The Programme for Government 2025 commits to developing a comprehensive plan to accelerate energy generation, connectivity, and planning processes. The plan will emphasise renewable sources to provide certainty for industries making short- and medium-term investments. This plan will further guide the future development opportunities for very large energy users, such as data centres, in alignment with our decarbonisation objectives and growing Ireland’s knowledge-based economy.

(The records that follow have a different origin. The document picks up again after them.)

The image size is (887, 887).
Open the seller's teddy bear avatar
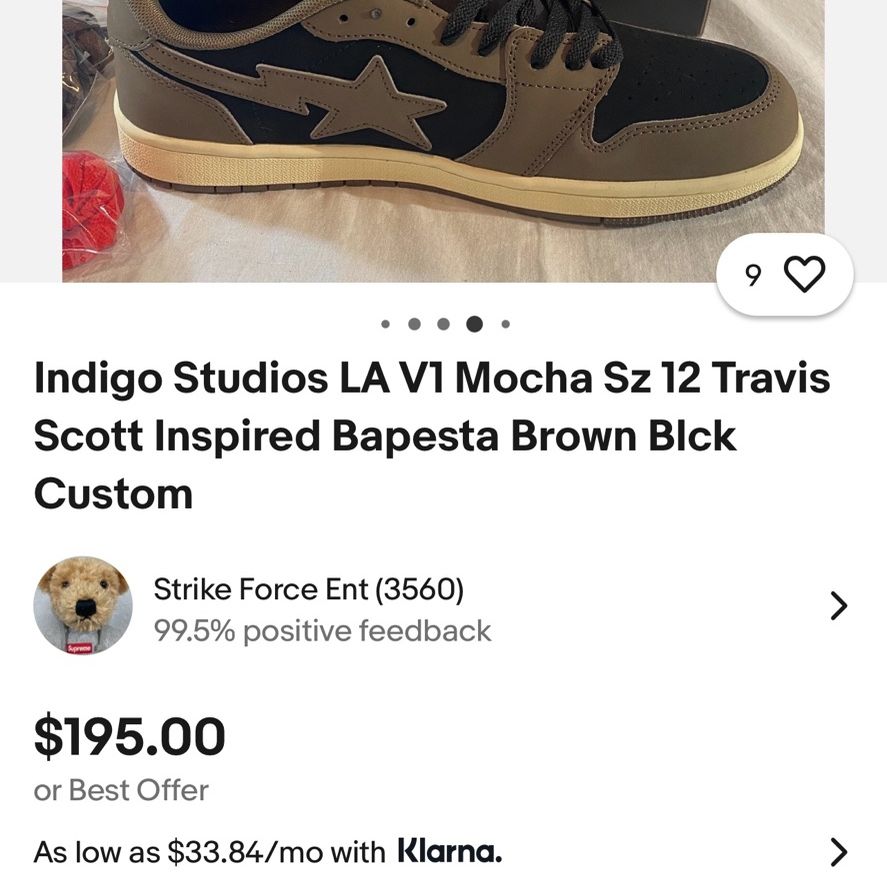click(x=83, y=605)
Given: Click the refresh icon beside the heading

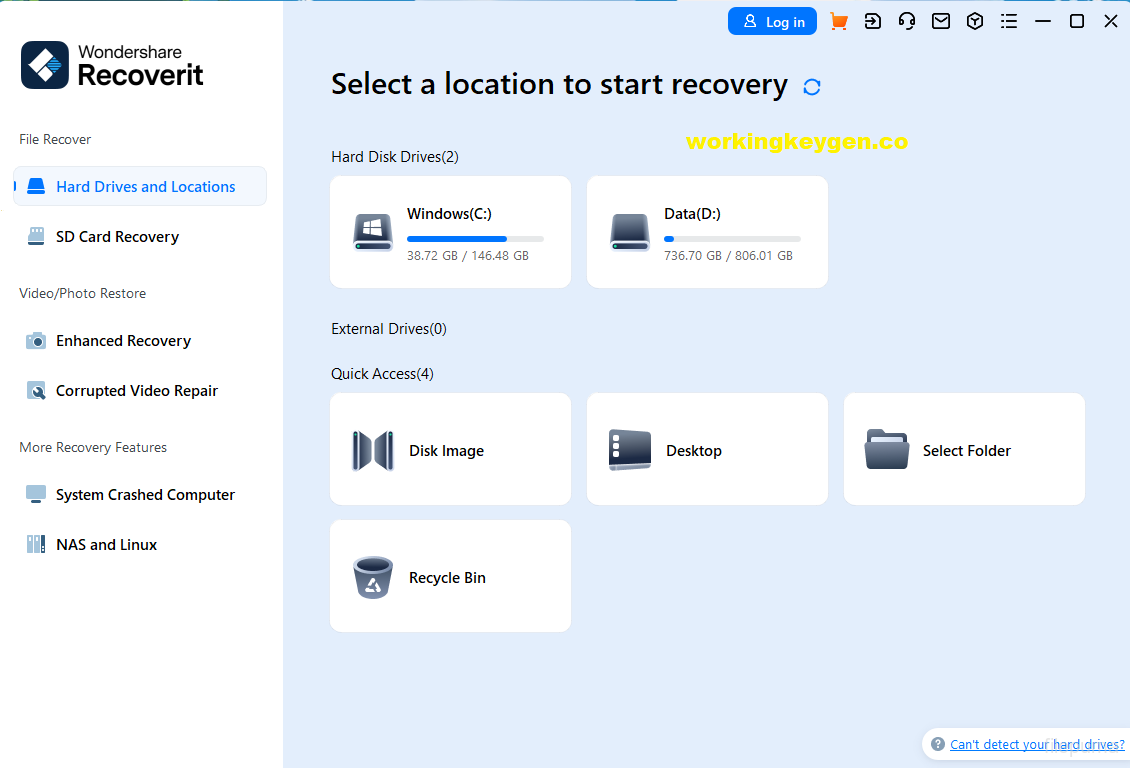Looking at the screenshot, I should click(x=812, y=87).
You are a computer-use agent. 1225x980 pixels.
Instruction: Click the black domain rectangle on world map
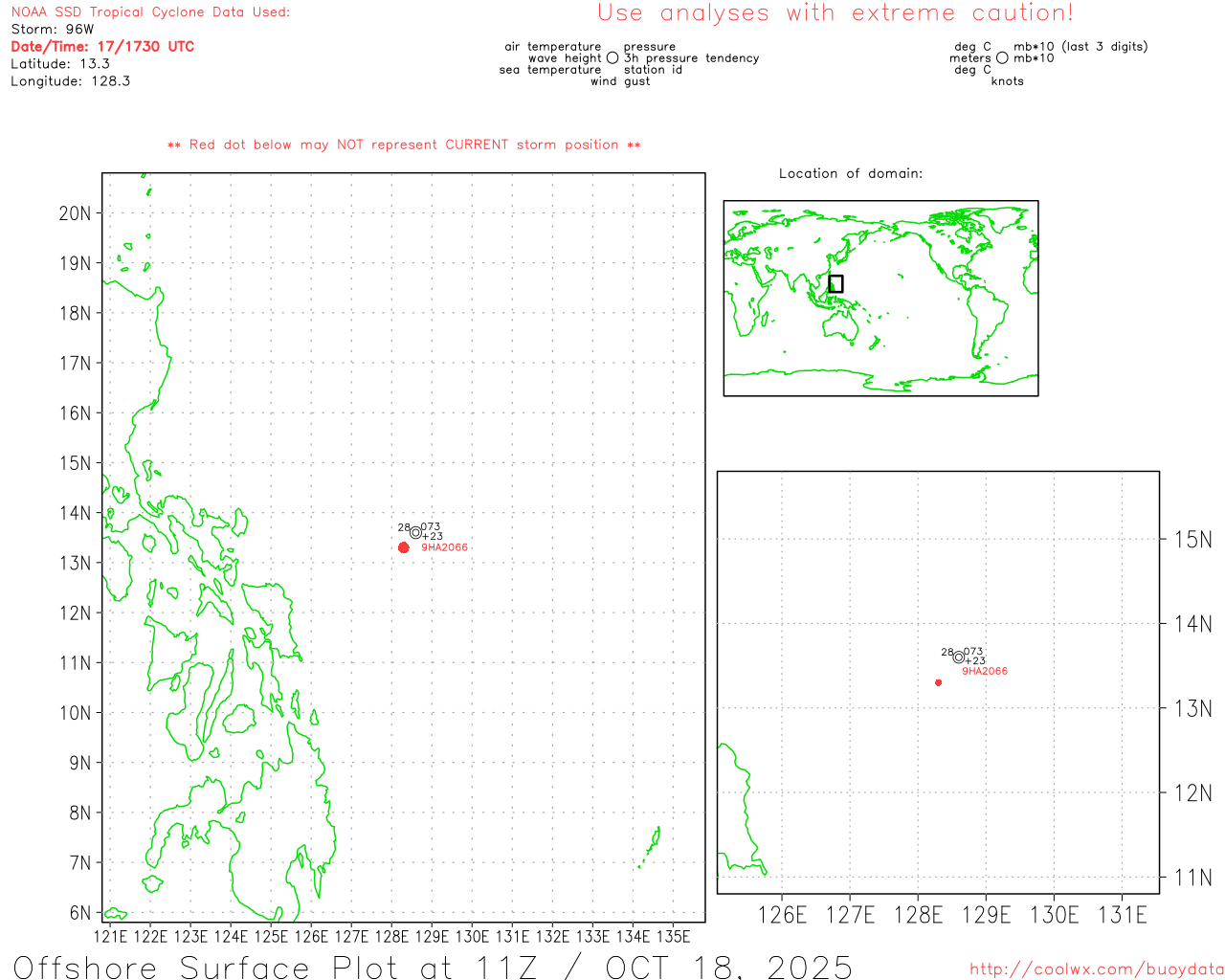coord(835,283)
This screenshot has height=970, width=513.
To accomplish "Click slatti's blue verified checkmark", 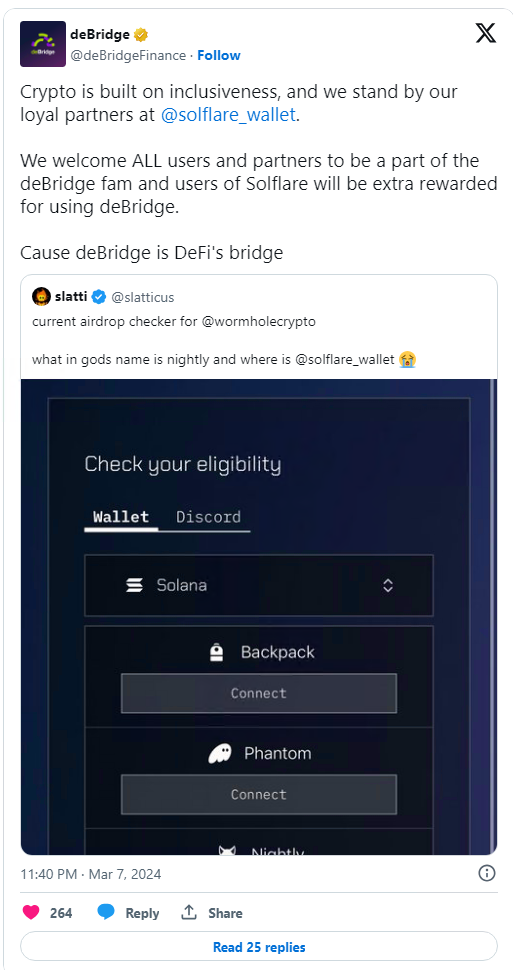I will point(99,298).
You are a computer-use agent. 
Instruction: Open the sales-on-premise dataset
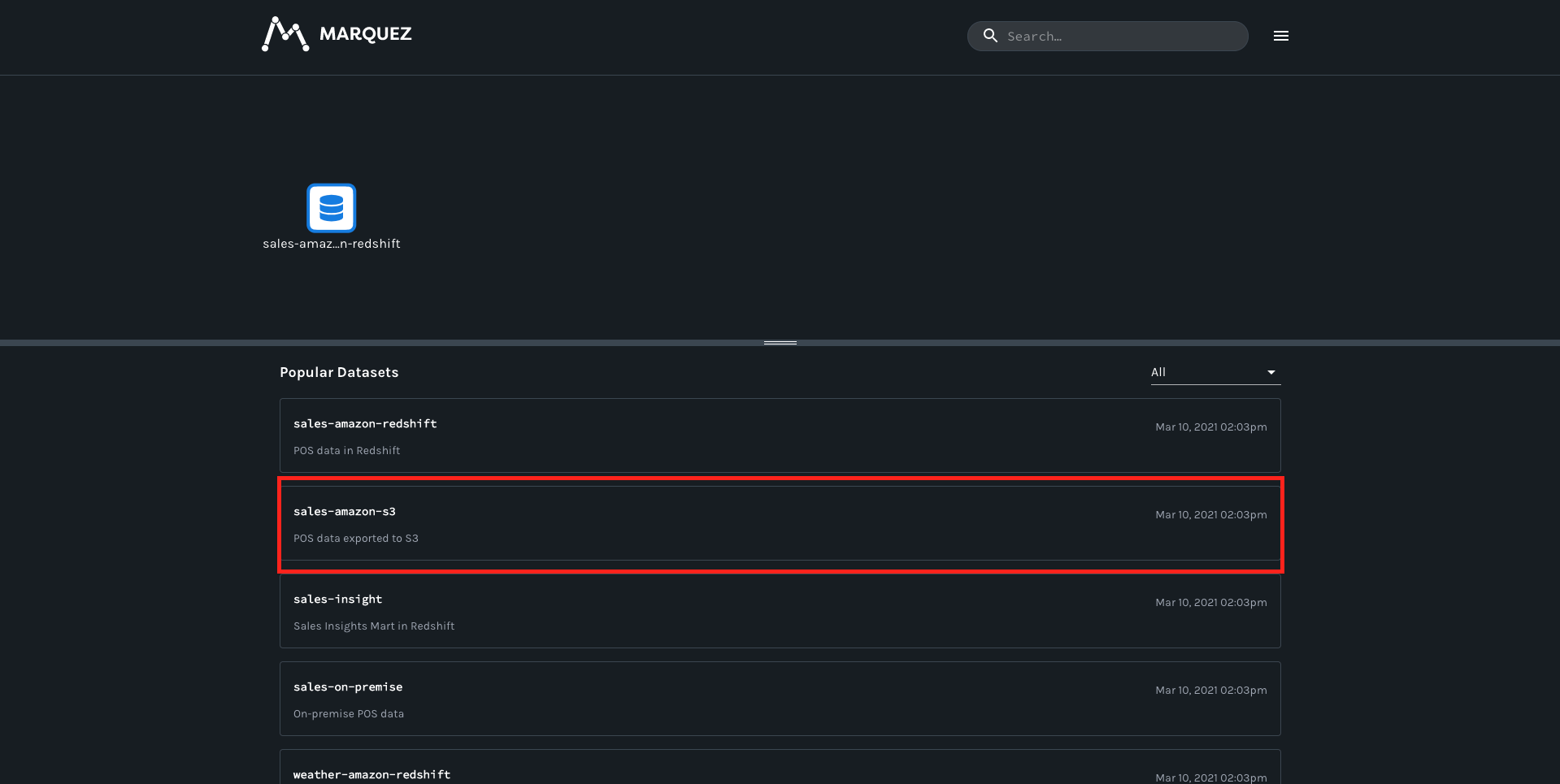pyautogui.click(x=348, y=687)
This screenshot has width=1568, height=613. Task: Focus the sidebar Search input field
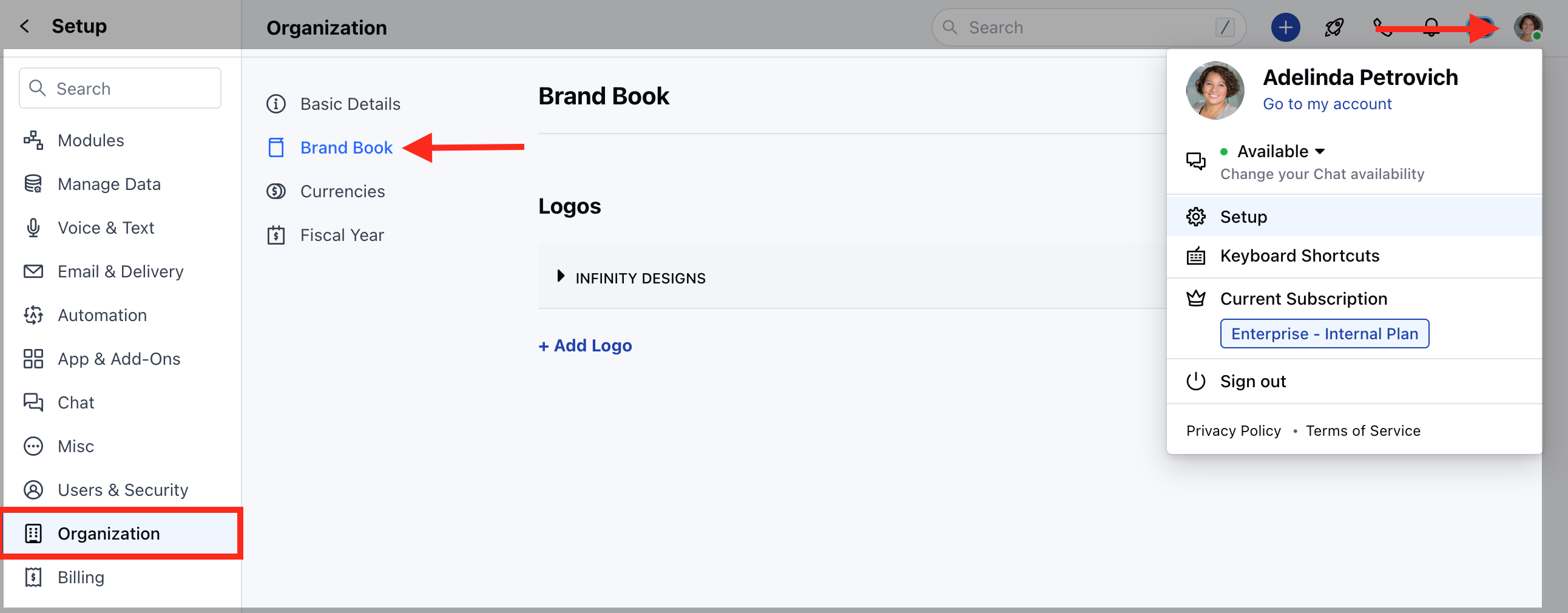click(120, 88)
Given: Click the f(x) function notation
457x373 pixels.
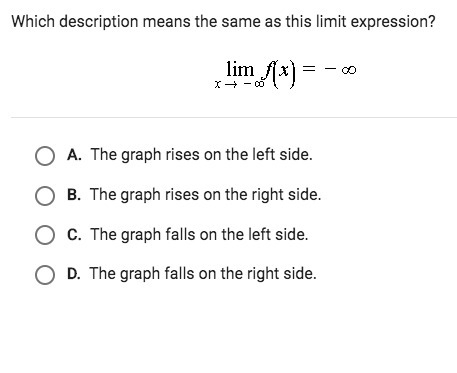Looking at the screenshot, I should coord(279,74).
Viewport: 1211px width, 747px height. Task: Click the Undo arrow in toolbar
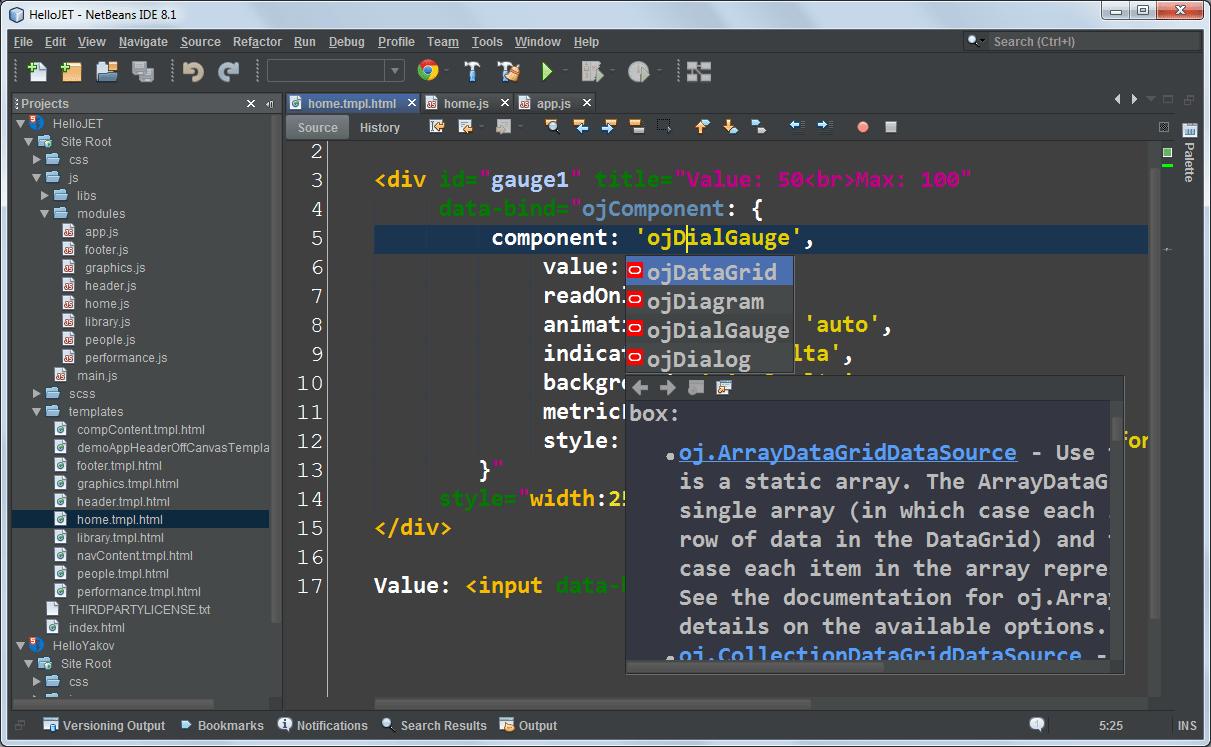pos(193,71)

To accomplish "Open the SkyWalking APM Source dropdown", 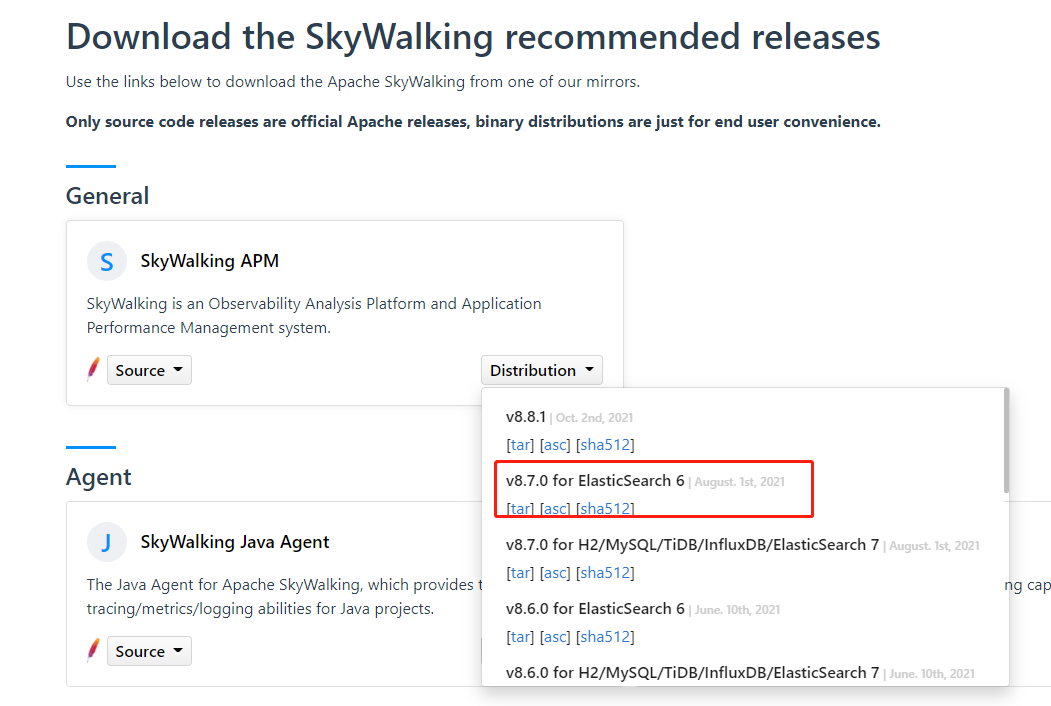I will [149, 371].
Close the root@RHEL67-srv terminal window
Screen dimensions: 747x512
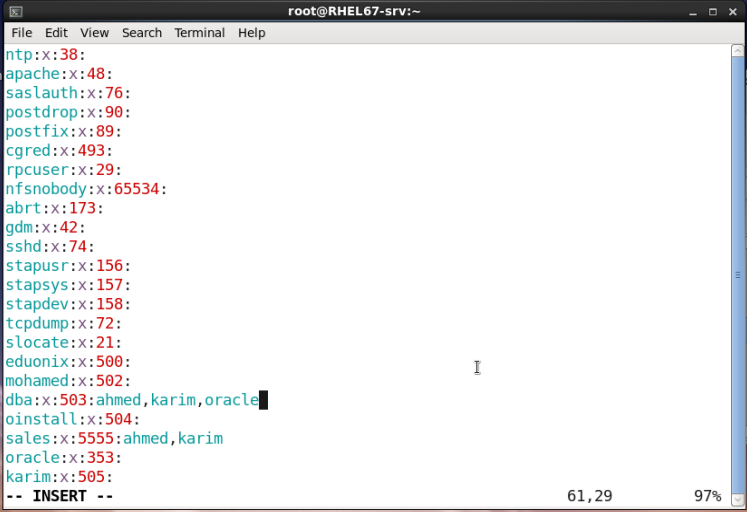click(x=731, y=11)

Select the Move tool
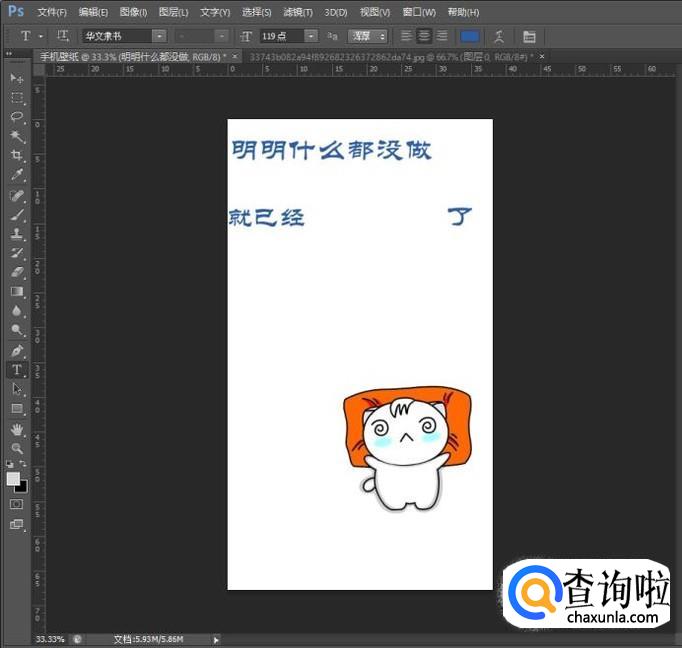click(17, 78)
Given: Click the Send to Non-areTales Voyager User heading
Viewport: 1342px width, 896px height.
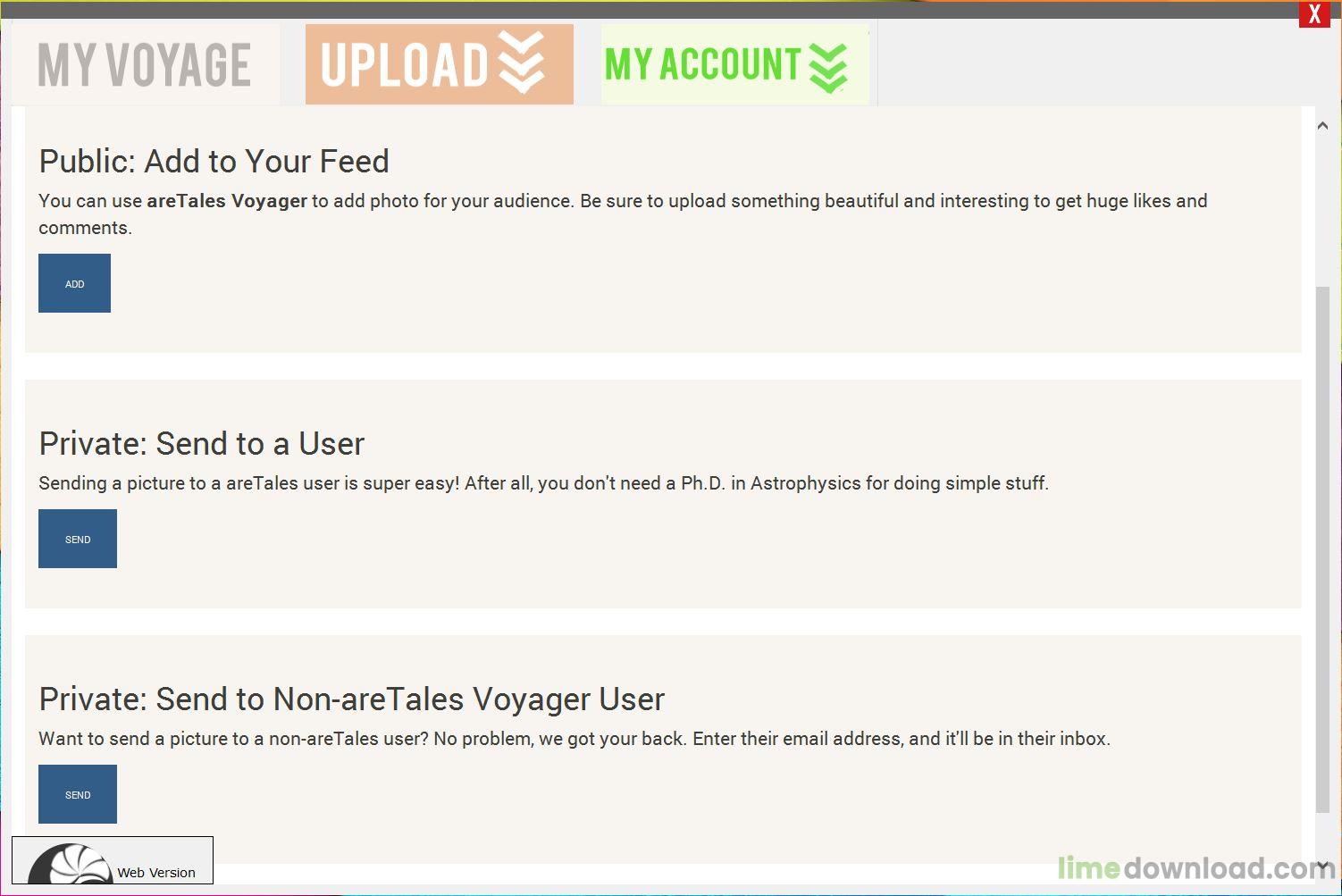Looking at the screenshot, I should 352,699.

My Department is also currently procuring expert services to inform our industrial policy approach, and this will set out the economic and societal impacts of data centres in Ireland, and the scenarios for developing the data centre landscape beyond 2030, with a view to optimising the future benefits to Ireland. Our industrial policy approach necessarily interacts with plans for investment in our energy infrastructure, and the electricity grid in particular, which are prepared by the electricity system operators under the regulation of the Commission for Regulation of Utilities (CRU). These plans are subject to public consultation as part of the CRU's regulatory process. I engaging regularly with my colleague, Minister for Climate, Environment and Energy, Minister O'Brien T.D., on the investment now required in our energy infrastructure.

Where a national strategy directly informs spatial planning decisions, or forms part of the planning hierarchy under the National Planning Framework, it would be subject to public consultation as appropriate. This includes the planned delivery of energy infrastructure. It is not yet determined whether any future industrial policy approach to data centre or large energy user developments would also adopt such an approach.